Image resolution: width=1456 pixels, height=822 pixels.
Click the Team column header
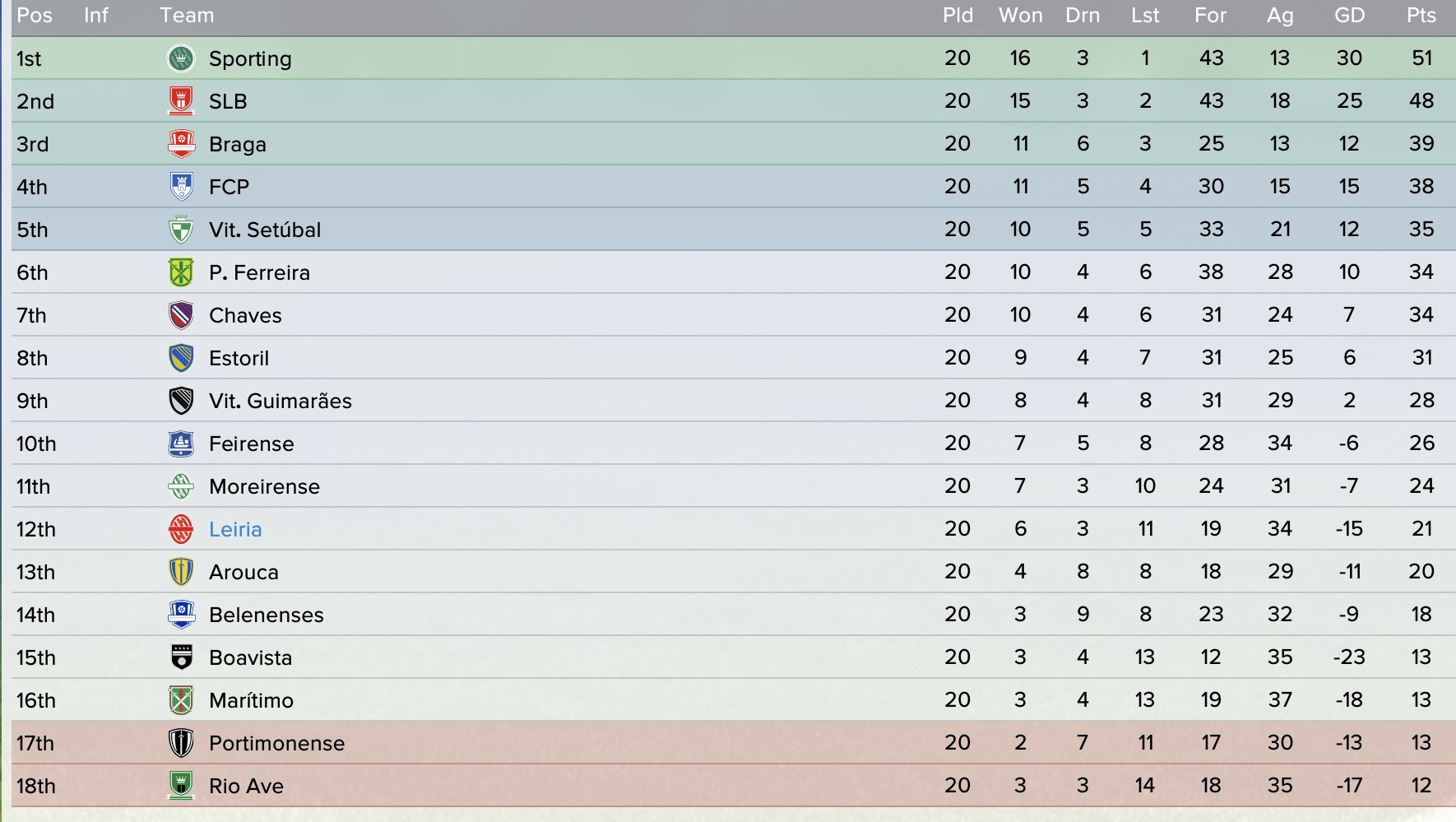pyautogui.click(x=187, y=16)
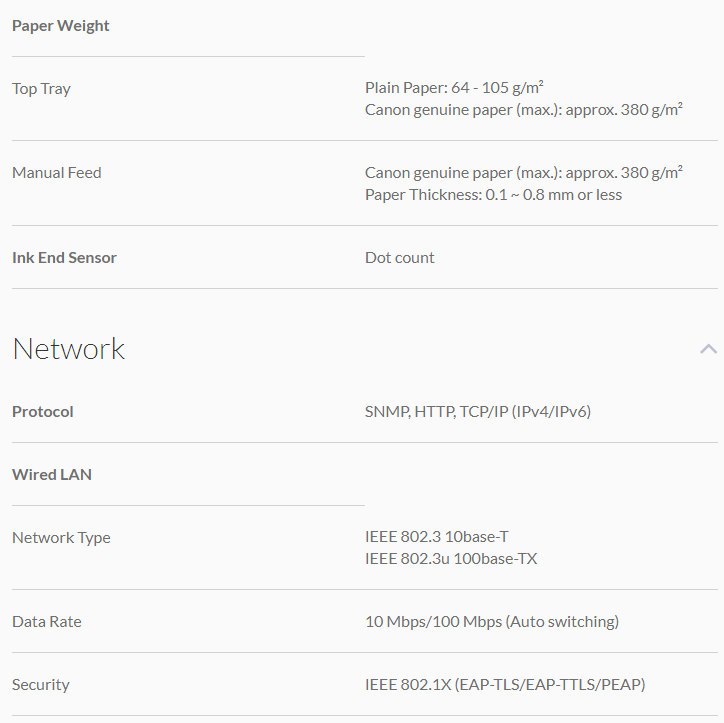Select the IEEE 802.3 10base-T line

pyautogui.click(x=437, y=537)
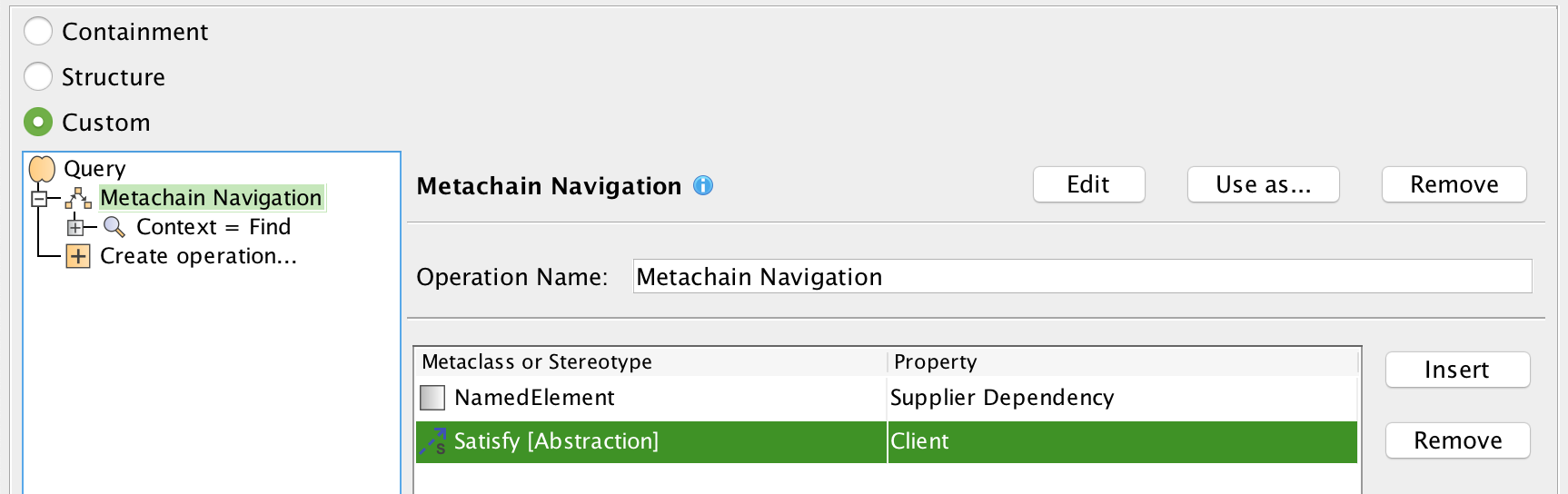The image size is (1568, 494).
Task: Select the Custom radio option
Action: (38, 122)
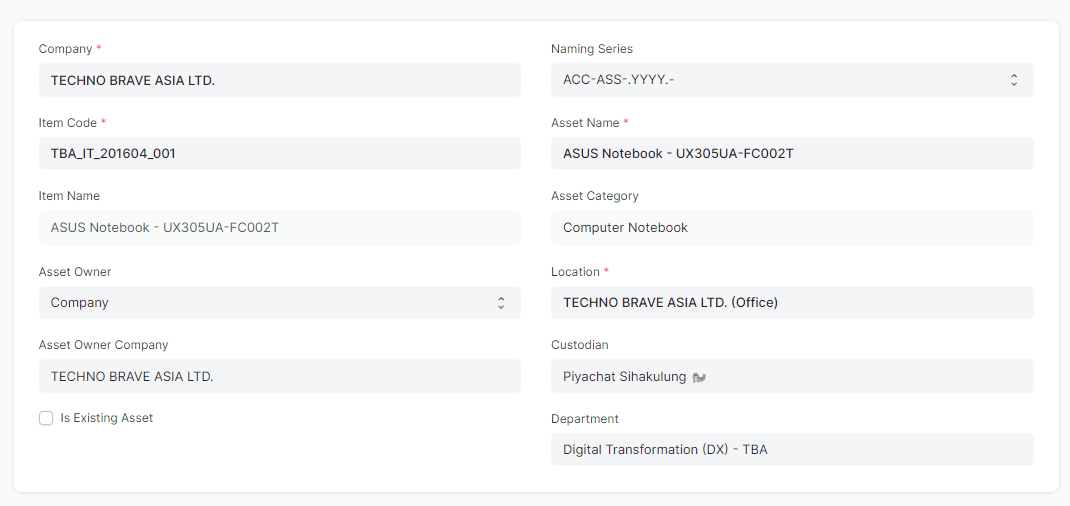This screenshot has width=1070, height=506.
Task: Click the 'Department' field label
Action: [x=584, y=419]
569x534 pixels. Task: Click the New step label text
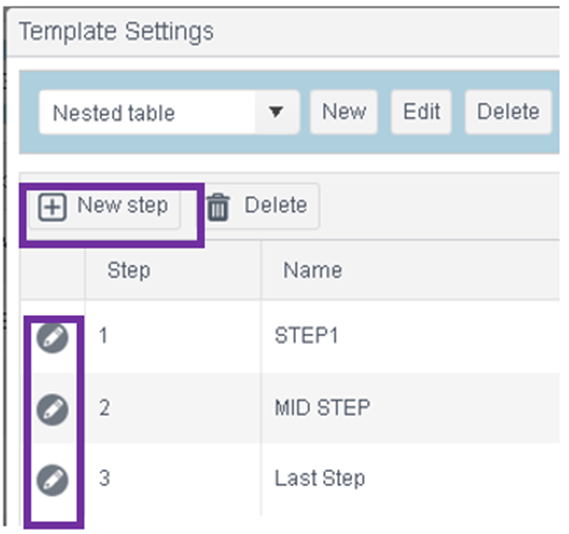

■ ■ ■

(Required work):
Find the line containing "Click the Team column header" in the listing above. Please restate word for word that line through the last one, leaving out the pictures.

(Solved problem):
Click the Team column header
pyautogui.click(x=187, y=16)
Select the IEEE 802.3 10base-T line

pyautogui.click(x=437, y=537)
The image size is (1568, 494).
Task: Select the Custom radio option
Action: (38, 122)
This screenshot has width=1070, height=506.
Task: Click the 'Department' field label
Action: [x=584, y=419]
569x534 pixels. Task: Click the New step label text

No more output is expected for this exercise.